War is essential in this line of thinking. For God to win, evil needs to be defined and destroyed by God’s faithful followers, thus proving their faithfulness. Christians have held this view to be heretical since at least the third century. It is the bread-and-butter theology of fundamentalists, whether Muslim, Jewish or Christian.

In contrast, the Judeo-Christian worldview is that of redemption. Redemption starts from the assumption that all of humanity is flawed and must approach God with humility. No good person is totally good, and no evil person is irredeemable. God’s purpose is to redeem all people. Good and evil, while critical, become secondary to redemption.

While most Christian denominations do not reject war altogether, diplomacy becomes integral to our understanding of the practical application of redemption. War becomes the bluntest of blunt instruments because it can never be fully justified. If I can’t claim to be completely good, and no one is so evil as to be irredeemable, what right do I have to kill?

Despite our secularism, the United States has rarely been so publicly and politically “Christian” as it is today. Or perhaps it is because of our secularism. We can no longer tell good theology from bad. We, mainline denominations, need to take our share of the blame: For decades we took it for granted that Christianity and citizenship were inextricably linked, that American power was the natural outgrowth of American righteousness. For too long we, too, preached American triumphalism. We did not remind people of the overarching guidance God gives all people in search of redemption: the necessity of the examined life. Ironically, our triumphalism may have fueled America’s secularism. With God on our side, there didn’t seem to be much need for self-examination and humility.
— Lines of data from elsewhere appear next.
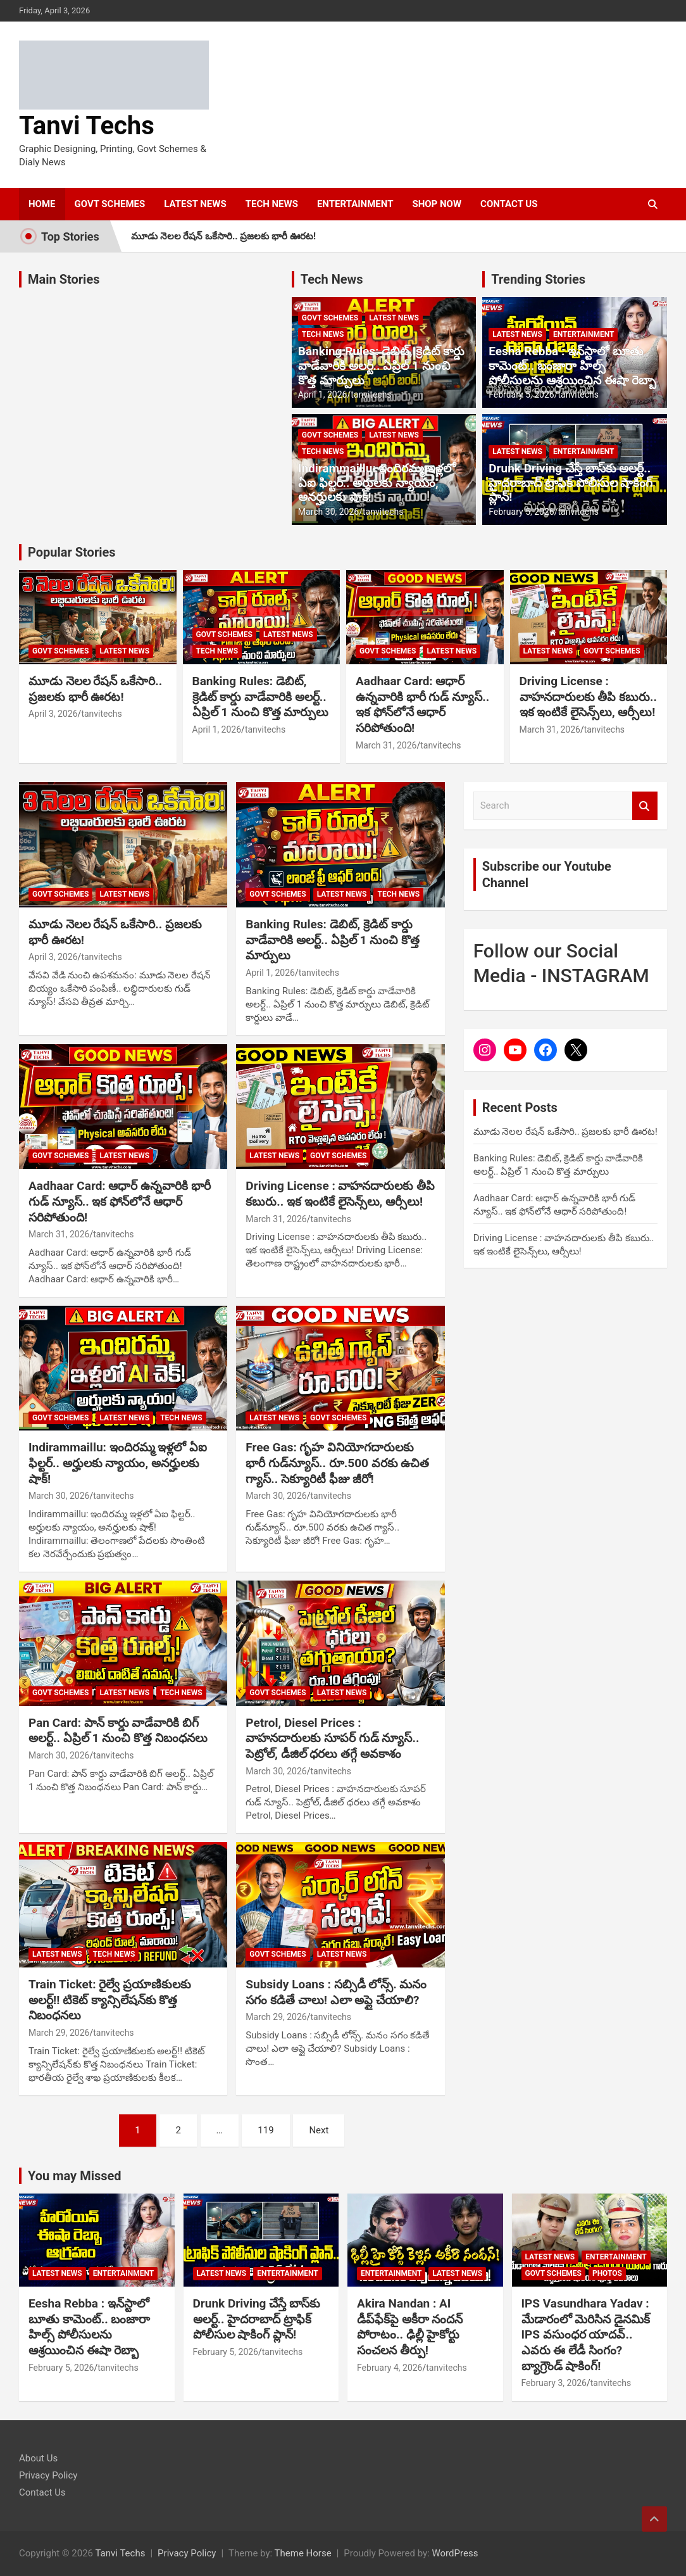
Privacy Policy (48, 2475)
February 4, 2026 (390, 2368)
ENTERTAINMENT (355, 204)
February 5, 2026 (521, 394)
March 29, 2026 (58, 2033)
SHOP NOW (436, 204)
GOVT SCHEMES (110, 204)
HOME (42, 204)
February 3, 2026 (554, 2383)
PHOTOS (607, 2273)
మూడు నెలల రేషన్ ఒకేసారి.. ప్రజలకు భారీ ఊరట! (223, 236)
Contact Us (42, 2492)
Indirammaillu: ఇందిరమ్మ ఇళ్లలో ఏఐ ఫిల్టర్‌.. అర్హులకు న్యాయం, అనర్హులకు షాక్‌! (377, 483)
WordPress (455, 2553)
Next (318, 2130)
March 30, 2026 (328, 512)
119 (265, 2130)
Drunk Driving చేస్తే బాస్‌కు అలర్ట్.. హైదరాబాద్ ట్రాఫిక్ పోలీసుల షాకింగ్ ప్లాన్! (570, 483)
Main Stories (64, 279)
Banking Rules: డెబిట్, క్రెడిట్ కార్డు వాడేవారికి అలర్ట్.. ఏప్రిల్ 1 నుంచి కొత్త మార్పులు (381, 366)
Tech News (332, 279)
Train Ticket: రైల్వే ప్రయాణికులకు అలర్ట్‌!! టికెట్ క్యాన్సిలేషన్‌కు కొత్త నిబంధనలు (109, 2000)
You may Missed (75, 2175)
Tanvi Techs (86, 126)
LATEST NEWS (195, 204)
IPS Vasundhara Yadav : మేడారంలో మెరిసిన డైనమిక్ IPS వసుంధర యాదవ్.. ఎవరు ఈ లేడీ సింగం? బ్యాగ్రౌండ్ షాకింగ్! (585, 2334)
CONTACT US (508, 204)
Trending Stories (538, 279)
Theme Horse (303, 2553)
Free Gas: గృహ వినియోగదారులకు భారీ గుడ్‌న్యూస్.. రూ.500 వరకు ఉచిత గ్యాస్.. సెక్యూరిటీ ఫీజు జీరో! (337, 1463)
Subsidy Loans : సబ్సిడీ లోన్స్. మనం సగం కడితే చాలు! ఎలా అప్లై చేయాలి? (336, 1992)
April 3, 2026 (53, 714)
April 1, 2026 (322, 394)
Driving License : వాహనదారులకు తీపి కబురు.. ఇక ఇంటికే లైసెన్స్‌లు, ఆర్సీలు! (588, 696)
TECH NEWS (272, 204)
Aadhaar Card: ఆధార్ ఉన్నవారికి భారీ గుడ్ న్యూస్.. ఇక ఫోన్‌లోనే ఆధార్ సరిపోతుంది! (422, 704)
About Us (38, 2458)
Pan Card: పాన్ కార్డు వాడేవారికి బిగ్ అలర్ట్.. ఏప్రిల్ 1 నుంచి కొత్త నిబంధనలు (118, 1730)
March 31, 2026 (386, 745)
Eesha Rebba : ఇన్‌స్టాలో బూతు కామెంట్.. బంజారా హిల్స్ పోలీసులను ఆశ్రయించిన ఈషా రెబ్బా (572, 366)
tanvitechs (371, 394)
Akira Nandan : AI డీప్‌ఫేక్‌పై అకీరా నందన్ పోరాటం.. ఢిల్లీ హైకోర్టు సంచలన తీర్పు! (410, 2327)
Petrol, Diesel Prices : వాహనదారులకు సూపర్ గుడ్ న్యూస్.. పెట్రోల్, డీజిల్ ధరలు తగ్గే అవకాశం (332, 1738)
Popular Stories (72, 552)
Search (645, 806)
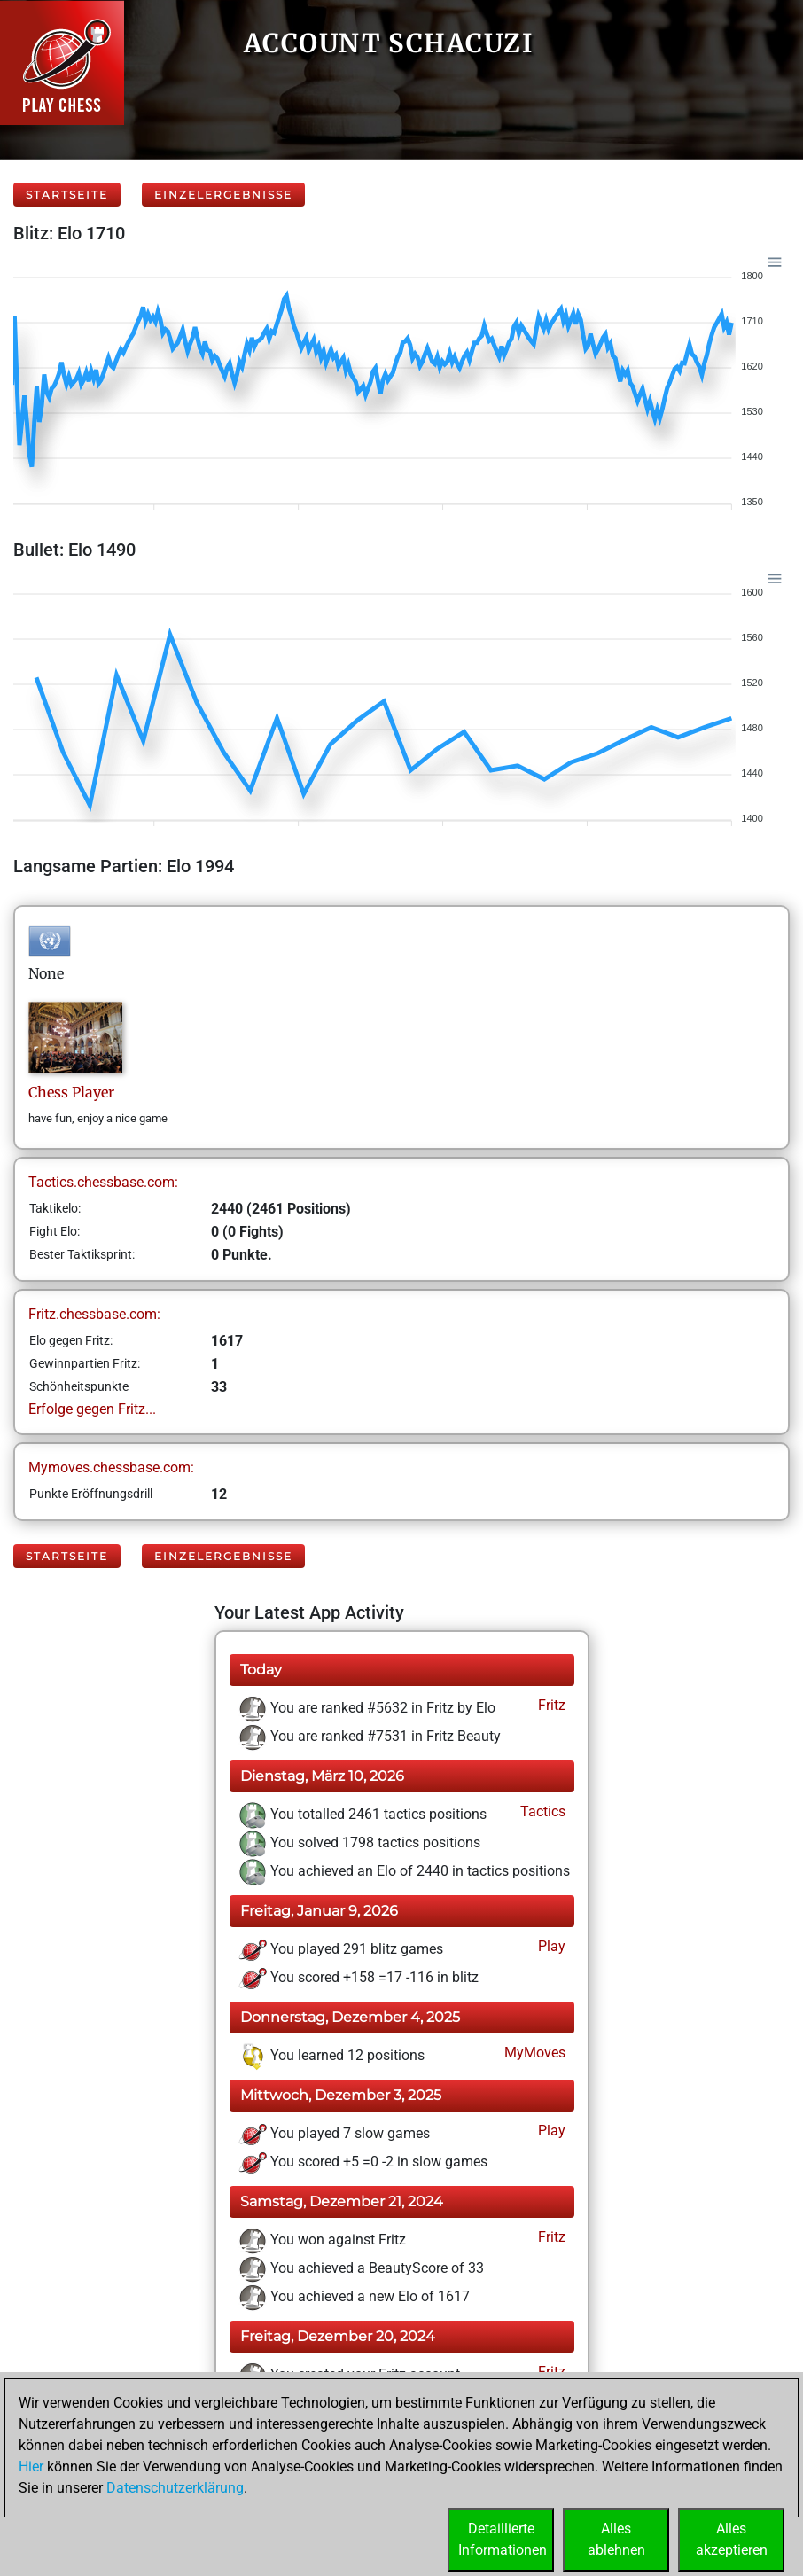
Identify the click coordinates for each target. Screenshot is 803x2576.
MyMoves (533, 2052)
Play (549, 1946)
It is clear now that a sectarian Christian view of history, a dualism that views war as a kind of redemptive purgative, is having at least some influence on the administration’s rhetoric. It is characterized by a stark refusal to acknowledge accountability, because to suggest accountability is to question American purity, which would undermine the secular theology of “good versus evil” inherent in present U.S. policy.

The dominance of the religious right in political affairs makes it appear that a Christian worldview dominates American politics. But if, as I believe, this worldview is really American triumphalism, Christianity has taken a backseat to joyous secularism. Within Christianity and Judaism in this country, there are denominations and branches with the philosophical and institutional power and authority to challenge that triumphalism, but bold stands such as the NCC’s are still the exception.

With the political emergence of joyous secularism, the churches are challenged to preach an alternative message: grace, hope and redemption—the truth of Biblical faith. This is both our pastoral and our political responsibility. In a nuclear age, American triumphalism is not only spiritually bereft, it is, quite possibly, apocalyptic in its implications.


The Rev. Fritz Ritsch is pastor of Bethesda Presbyterian Church in Bethesda, Maryland.


© 2003 The Washington Post Company.  Originally printed Sunday, March 2, 2003; Page B03 Reprinted in The American Muslim with permission of the author.